Part 1

12 2 0
                                    

Nama Assavina Vaeschita Aurora terletak di nomor tiga dalam kertas pengumuman yang tertempel di Mading. Ia hanya menatap namanya yang tertulis di sana dengan tak minat.

Lagi! Ia di tempatkan di suatu kelas yang bak seperti neraka. Hanya ambisi, obsesi, dan keegoisan terletak di sana. Tak ada yang bisa di anggap sebagai teman, karena mereka hanya menganggapnya sebagai saingan mereka. Mendapatkan paralel ke-tiga bukan termasuk rencananya sewaktu ia kelas sepuluh. Salahkan saja otaknya yang encer, bagaimana ia dengan cepat menyelesaikan soal-soal dengan cepat dan benar. Walaupun waktu itu ia sengaja mengerjakan soal dengan asal-asalan supaya ia tak berurusan lagi dengan anak-anak ambisius seperti mereka.

Vaeschita menghela napas berat, ternyata tahun ini ia masih belum bisa bersantai menikmati masa remajanya sebagai anak SMA yang sewajarnya.

"Udahlah, yang penting lu satu kelas sama mas pacar, aes," ucap Maudy Mahespati dengan sedikit berbisik, takut jika orang di sekitarnya mendengar pembicaraannya.

Vaeschita sedikit tersenyum mendengar bisikan yang merupakan teman satu-satunya di SMA Tringgala. Benar! mendengar sedikit tentang dia rasanya suasana hati Vaeschita sedikit membaik.

"Tapi percuma juga kalo punya pacar yang ga berguna kayak dia, Dy," ucap Aeschita dengan kesal.

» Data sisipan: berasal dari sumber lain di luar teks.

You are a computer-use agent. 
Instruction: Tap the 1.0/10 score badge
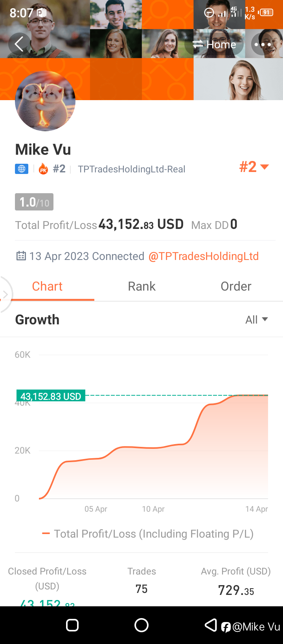click(x=34, y=202)
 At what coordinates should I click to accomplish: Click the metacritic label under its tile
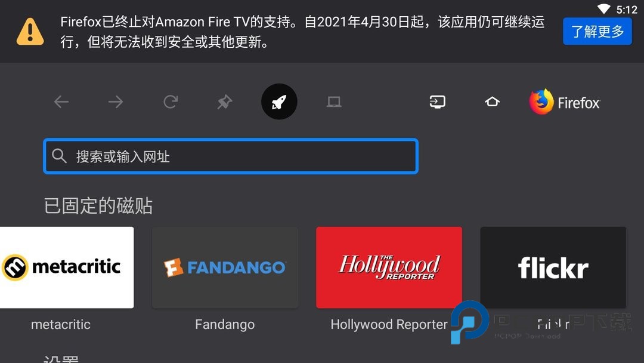(60, 324)
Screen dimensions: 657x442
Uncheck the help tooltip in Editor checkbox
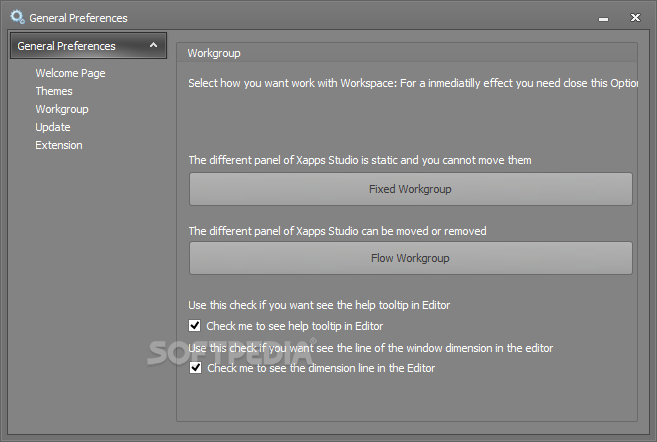pyautogui.click(x=195, y=326)
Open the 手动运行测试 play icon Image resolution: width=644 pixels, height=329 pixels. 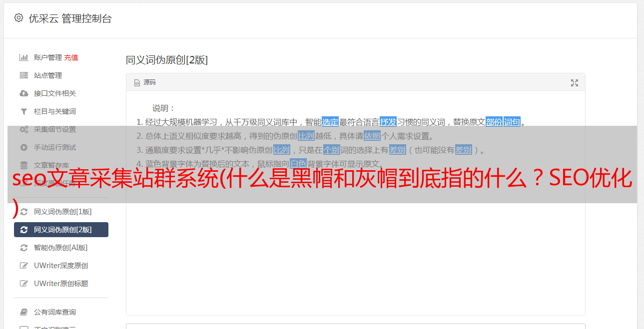coord(23,147)
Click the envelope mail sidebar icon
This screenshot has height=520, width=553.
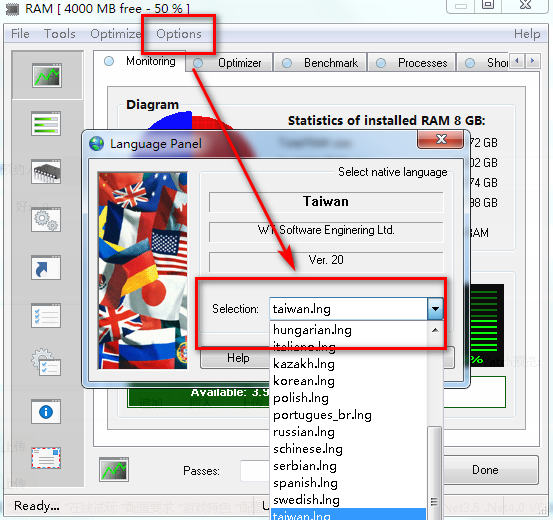click(x=46, y=458)
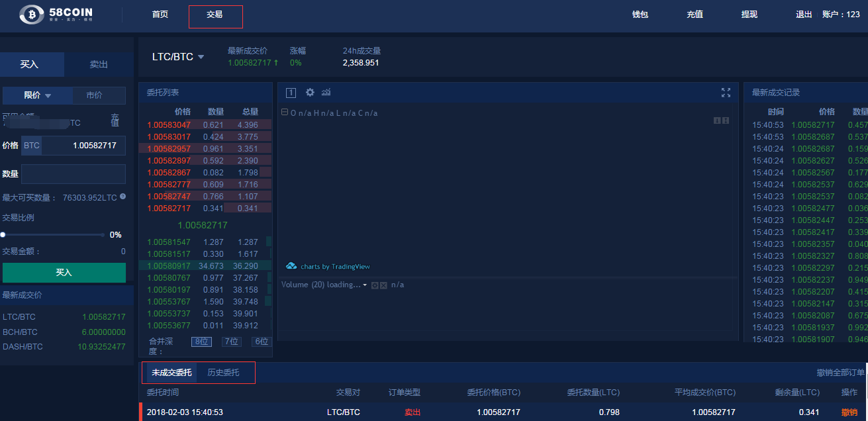868x421 pixels.
Task: Select 7位 merge depth option
Action: (231, 342)
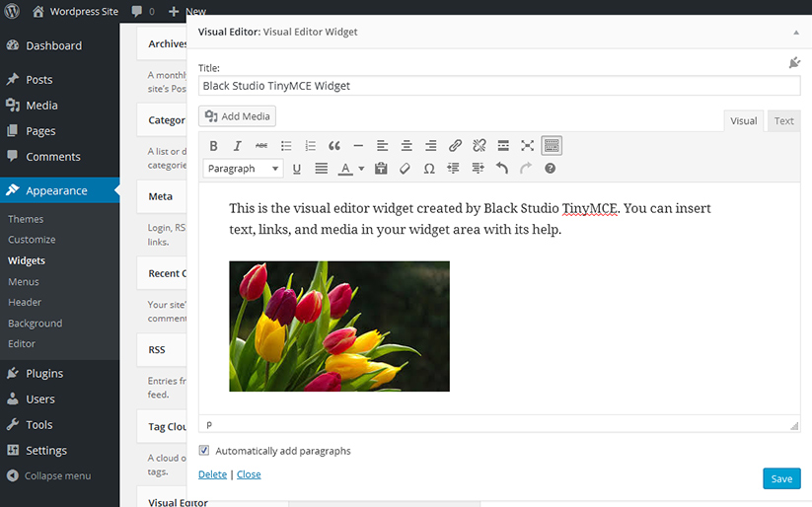The image size is (812, 507).
Task: Insert a blockquote
Action: (x=334, y=146)
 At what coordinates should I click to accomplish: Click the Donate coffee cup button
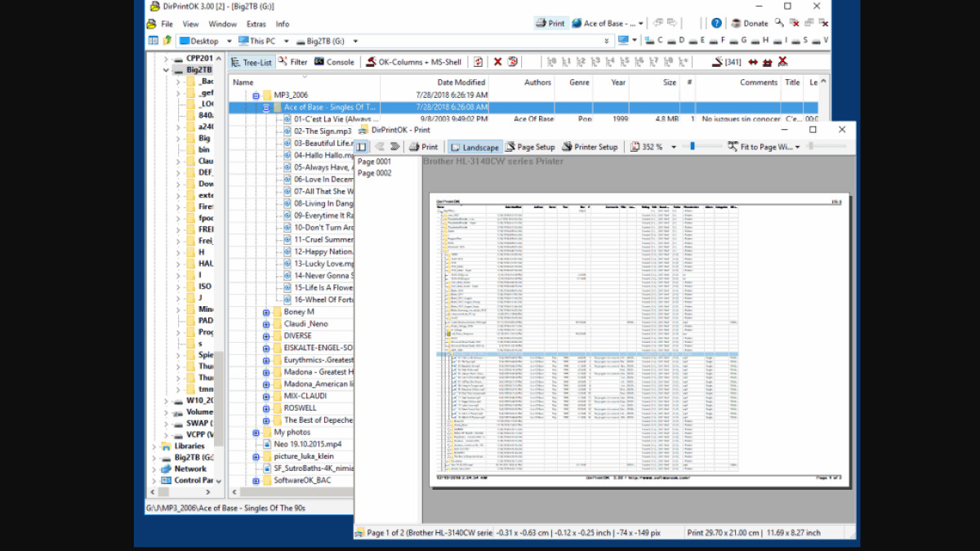tap(749, 24)
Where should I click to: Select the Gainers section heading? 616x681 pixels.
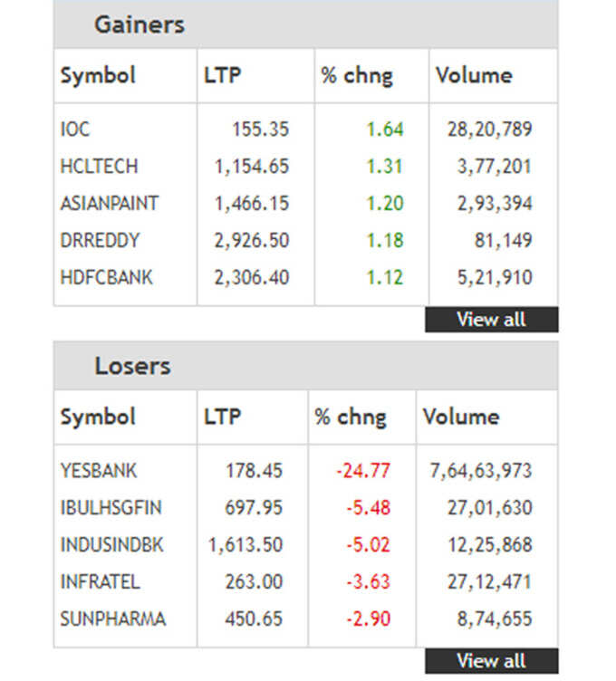pos(140,24)
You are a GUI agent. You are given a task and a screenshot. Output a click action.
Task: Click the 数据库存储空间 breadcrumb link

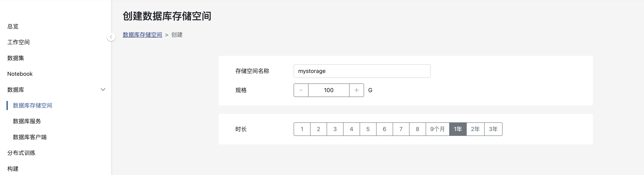(142, 35)
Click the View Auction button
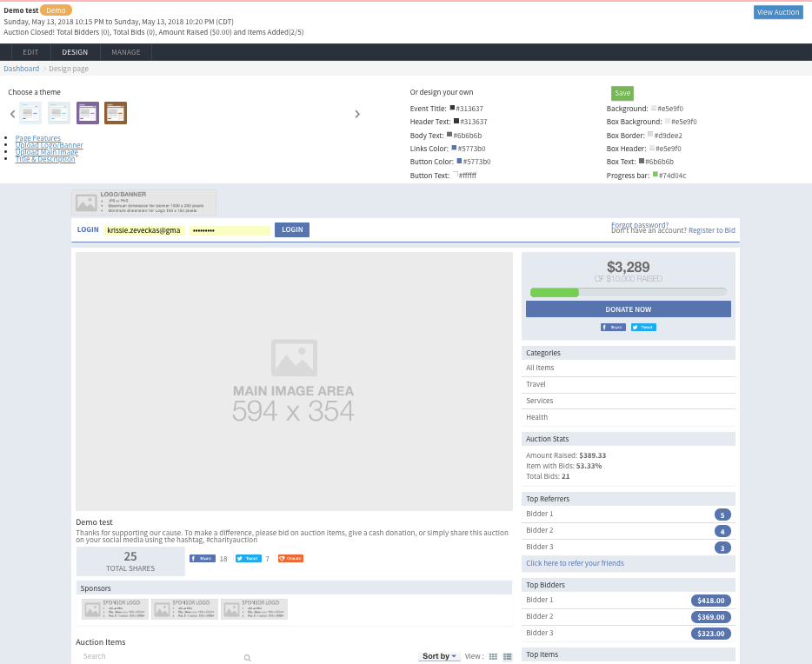This screenshot has width=812, height=664. coord(778,12)
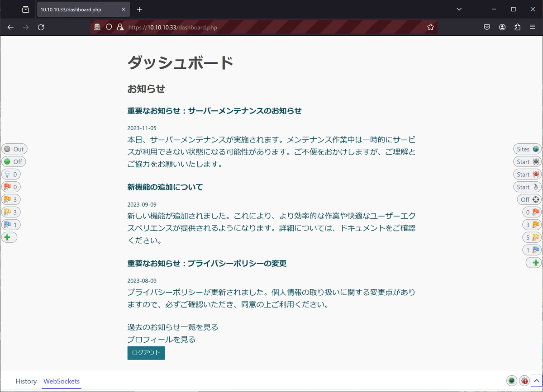Toggle break mode from Off

tap(14, 161)
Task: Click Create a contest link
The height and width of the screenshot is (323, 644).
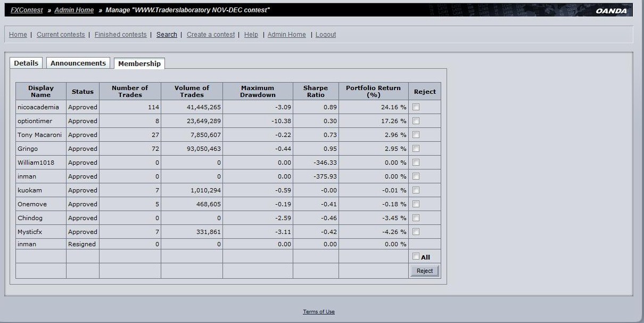Action: [211, 35]
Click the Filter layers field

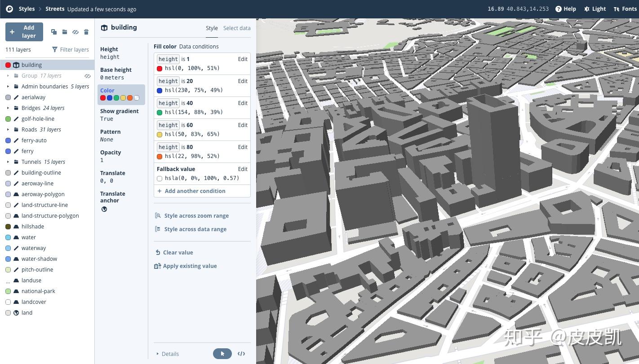click(x=71, y=49)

 Rafa Afgansyah adalah murid yang mendapatkan paralel pertama sekaligus kekasih Aeschita Assavina Aurora. Menurut Aeschita, Rafa adalah kekasih yang tak berguna, Bagaimana tidak? Rafa tak pernah memiliki waktu untuk Aeschita, ia hanya sibuk berorganisasi dan sibuk mati- matian untuk mendapatkan peringkat pertama. Bukannya senang mendapat kekasih yang ambisius, justru Aeschita sangat kesal dengan sang kekasihnya itu. Karena dia sibuk dengan dunia nya sendiri membuat Aeschita tidak bisa menghabiskan waktu dengan sang kekasih. Ditambah lagi dengan status mereka yang tidak boleh orang tahu alias backstreet. 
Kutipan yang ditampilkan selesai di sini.